**ОТРЫВОК**:

──────

Пушкину предстояли серьёзные испытания, а он в их преддверии играл в карты и развлекался в объятиях Закревской.
На беду поэта, 31 июля в квартире его сестры Ольги Сергеевны умерла Арина Родионовна, няня поэта. Это был человек, искренне и глубоко любивший
Пушкина, это была молитвенница за него перед Богом – сам поэт за себя ведь особо не молился, а если и молился, то дела его духовные не слишком свидетельствовали в его пользу на небесах. О молитвенных делах Арины Родионовны мы не можем слишком много говорить потому, что почти ничего о них не знаем, но то, что она верила в Бога – это несомненно, что она молилась за ближних – это несомненно, и когда такой человек вдруг уходит из чьей-то жизни, в духовном поле оставшихся образовывается некая дырка, которая не может сразу сама собой закрыться. Это можно сравнить с потерей пулемётчика в бою в рядах обороняющегося взвода – противник ведь в таком случае непременно воспользуется слабостью, возникшей в рядах обороняющихся, и тем нужно будет потратить немало времени и усилий, чтобы как-то компенсировать утрату боеспособного и активного воина. Точно так же в нашей жизни обстоит дело с потерей молитвенника за нас – тот из читателей кто терял такого человека, сразу поймёт, о чём я говорю. Иногда на частичное возмещение потери уходит целый год, а иногда – и более того.
Не успел Пушкин проститься с няней, как ему было велено явиться на допрос к Санкт-петербургскому генерал-губернатору, где он ответил на поставленные перед ним вопросы о «Гавриилиаде». Поэт письменно удостоверил комиссию в том, что поэма была писана не им, что «Гавриилиаду» он видел в Лицее в 15-м или 16-м году и переписал её, но сама поэма писана не им. Ответы Пушкина комиссию не удовлетворили – поэту особо не верили, а если быть точным – не верили совсем. Следствие по делу продолжилось. Пушкину пришлось ещё несколько раз явиться в комиссию для дачи объяснений. В ответ на стандартно задаваемые и повторяющиеся вопросы Пушкин продолжал отвечать, что он поэму не писал, и что авторство, видимо, принадлежит покойному князю Дмитрию Горчакову.

──────

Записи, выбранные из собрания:

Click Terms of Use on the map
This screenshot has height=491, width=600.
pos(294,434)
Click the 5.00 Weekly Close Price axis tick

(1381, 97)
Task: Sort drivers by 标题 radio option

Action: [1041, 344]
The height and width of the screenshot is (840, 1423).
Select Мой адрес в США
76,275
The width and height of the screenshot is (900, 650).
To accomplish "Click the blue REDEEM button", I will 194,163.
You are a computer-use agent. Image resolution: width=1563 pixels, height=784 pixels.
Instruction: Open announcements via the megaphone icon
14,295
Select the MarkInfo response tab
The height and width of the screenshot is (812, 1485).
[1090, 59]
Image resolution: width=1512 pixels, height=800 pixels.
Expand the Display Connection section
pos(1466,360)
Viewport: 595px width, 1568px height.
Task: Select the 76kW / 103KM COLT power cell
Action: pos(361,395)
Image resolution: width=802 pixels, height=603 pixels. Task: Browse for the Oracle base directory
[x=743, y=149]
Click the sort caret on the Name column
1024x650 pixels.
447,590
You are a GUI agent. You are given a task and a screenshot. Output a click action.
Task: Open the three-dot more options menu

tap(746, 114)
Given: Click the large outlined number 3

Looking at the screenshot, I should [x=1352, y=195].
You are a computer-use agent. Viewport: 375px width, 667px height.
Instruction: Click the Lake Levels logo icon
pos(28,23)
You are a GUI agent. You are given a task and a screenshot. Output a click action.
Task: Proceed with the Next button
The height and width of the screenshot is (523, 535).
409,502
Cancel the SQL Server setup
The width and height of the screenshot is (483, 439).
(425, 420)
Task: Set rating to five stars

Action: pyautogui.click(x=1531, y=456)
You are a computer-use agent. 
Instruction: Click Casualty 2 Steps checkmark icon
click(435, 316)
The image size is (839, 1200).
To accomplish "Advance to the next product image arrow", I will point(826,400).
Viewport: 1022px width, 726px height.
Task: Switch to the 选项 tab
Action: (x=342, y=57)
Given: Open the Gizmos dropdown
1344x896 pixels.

──────

**ЗАДАНИЕ 1**: Кому, по ответам Пушкина в отрывке, видимо, принадлежит авторство «Гавриилиады»?
**ЗАДАНИЕ 2**: Замените «Instruction» на «Command» в записях от самой первой строки до строки с «Action: (x=342, y=57)» включительно и приведите только эти строки, больше ничего в них не меняя.
Отрывок и записи никак не связаны между собой.

**ГОТОВЫЙ ОТВЕТ 1**: Покойному князю Дмитрию Горчакову.

**ГОТОВЫЙ ОТВЕТ 2**:
Click Terms of Use on the map
This screenshot has height=491, width=600.
pos(294,434)
Click the 5.00 Weekly Close Price axis tick

(1381, 97)
Task: Sort drivers by 标题 radio option

Action: [1041, 344]
The height and width of the screenshot is (840, 1423).
Select Мой адрес в США
76,275
The width and height of the screenshot is (900, 650).
To accomplish "Click the blue REDEEM button", I will 194,163.
You are a computer-use agent. Image resolution: width=1563 pixels, height=784 pixels.
Command: Open announcements via the megaphone icon
14,295
Select the MarkInfo response tab
The height and width of the screenshot is (812, 1485).
[1090, 59]
Image resolution: width=1512 pixels, height=800 pixels.
Expand the Display Connection section
pos(1466,360)
Viewport: 595px width, 1568px height.
Task: Select the 76kW / 103KM COLT power cell
Action: pos(361,395)
Image resolution: width=802 pixels, height=603 pixels. Task: Browse for the Oracle base directory
[x=743, y=149]
Click the sort caret on the Name column
1024x650 pixels.
447,590
You are a GUI agent. You are given a task and a screenshot. Output a click action.
Task: Open the three-dot more options menu

tap(746, 114)
Given: Click the large outlined number 3

Looking at the screenshot, I should [x=1352, y=195].
You are a computer-use agent. Viewport: 375px width, 667px height.
Command: Click the Lake Levels logo icon
pos(28,23)
You are a GUI agent. You are given a task and a screenshot. Output a click action.
Task: Proceed with the Next button
The height and width of the screenshot is (523, 535).
409,502
Cancel the SQL Server setup
The width and height of the screenshot is (483, 439).
(425, 420)
Task: Set rating to five stars

Action: pyautogui.click(x=1531, y=456)
You are a computer-use agent. 
Command: Click Casualty 2 Steps checkmark icon
click(435, 316)
The image size is (839, 1200).
To accomplish "Advance to the next product image arrow", I will point(826,400).
Viewport: 1022px width, 726px height.
Task: Switch to the 选项 tab
Action: (x=342, y=57)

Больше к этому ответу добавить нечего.